“‘Take it,’ he said to me; ‘I give it to you, and every time there is to be an insurrection, be against the government—always! always! always!’
“An hour afterward he was dead. I went out in the night. At the first barricade I stopped and offered myself. A man examined me by the light of a lantern. ‘A child!’ he cried. I was not yet fifteen. I was very small, quite undersized. I answered: ‘A child, that’s possible; but my father was killed about two hours ago. He gave me his musket. Teach me how to use it.’
“Starting with that moment, I became what I have been always, for forty years: an insurgent! If I fought during the Commune, it was neither from compulsion nor for the thirty sous, it was from taste, from pleasure, from habit, from routine.
“In 1830, I bore myself rather bravely at the attack on the Louvre. That gamin who—the first—climbed the iron fence under the bullets of the Swiss—that was I. I received the medal of July; but the bourgeoisie gave us a king. Everything had to be done over again. I joined a secret society, I learned to mould bullets, to make powder. In short, I completed my education—and I waited.
“I had to wait nearly two years. The 5th of June, 1832, at midday, before the Madeleine, I began by unhitching one of the horses from the hearse of General Lamarque. I passed the day shouting, ‘Vive Lafayette!’ and the night in making barricades. The next morning we were attacked by the soldiers. That afternoon towards four o’clock we were pocketed, cannonaded, fired upon with grape-shot, crushed, in the Church of St. Méry. I had a bullet and three bayonet thrusts in my body when I was picked up by the soldiers on the flag-stones of a little chapel on the right—the chapel of St. John. I used often to return to that little chapel—not to pray, I was not brought up in those ideas—but to see the trace of my blood which is still marked upon the stones.

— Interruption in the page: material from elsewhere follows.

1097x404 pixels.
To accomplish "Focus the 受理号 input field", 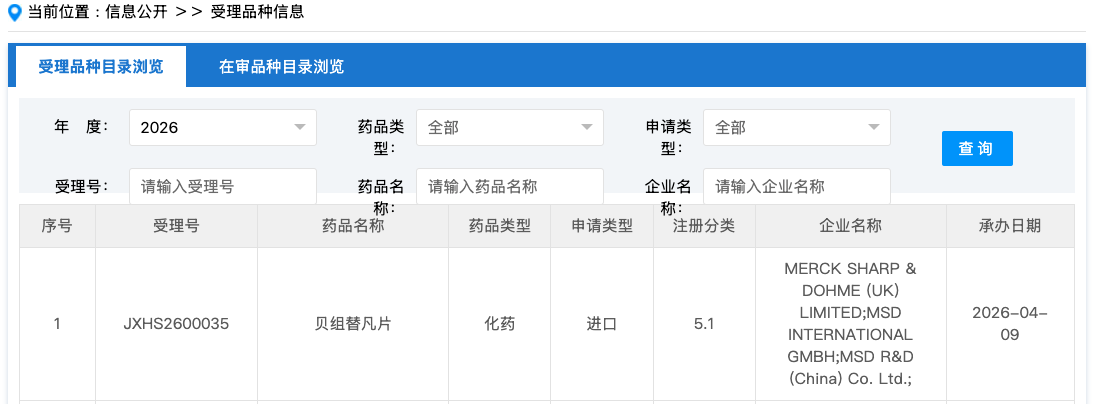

“Because of my youth, I got only ten years in prison. I was sent to Mont-Saint-Michel. That was why I didn’t take any part in the uprisings of 1834. If I had been free, I should have been fighting in the Rue Transnonian as I had fought in the Rue St. Méry. Against the government—always!—always!—always! That was the last word of my father, that was my gospel, my religion! I called that my catechism in six words. I got out of prison in 1842 and again I began to wait.
“The revolution of ’48 made itself—without help. The bourgeoisie were stupid and cowardly. They were neither for us nor against us. The City Guards alone defended themselves. We had a little trouble in capturing the post of the Château-d’Eau. The evening of the 24th of February I stayed three or four hours on the Place de l’Hôtel-de-Ville. The members of the Provisional Government one after another made speeches to us, said to us that we were ‘heroes,’ ‘noble citizens,’ ‘the first people of the world;’ that we had shaken off the yoke of tyranny. After having regaled us with these fine words, they gave us a republic which wasn’t any better than the monarchy which we had tumbled to the ground.
“In June I took up my musket again—but that time things were not successful. I was arrested, condemned, sent to Cayenne. It seems that out there I behaved myself well. One day I saved a captain of marines who was drowning. They thought that very fine. Notice that I would very cheerfully have shot at that captain—if he had been on one side of a barricade and I on the other; but a man who is drowning, who is dying——. In short, I received my pardon. I got back to France in 1852, after the Coup d’État. I had missed the insurrection of 1851.
“At Cayenne I had made a friend, a tailor named Bernard. Six months after my departure for France, Bernard died. I went to see his widow. She was in destitution. I married her. We had a son in 1854. You will understand all in good time why I speak of my wife and of my son. Only, you ought already to suspect that an insurgent who marries the widow of an insurgent does not have royalist children.
“Under the Empire, nothing was going on. The police held a firm grip. We were dispersed, disarmed. I worked, I brought up my son in the ideas that my father had given me. The wait was long—Rochefort, Gambetta, public reunions; all those things put us in motion again.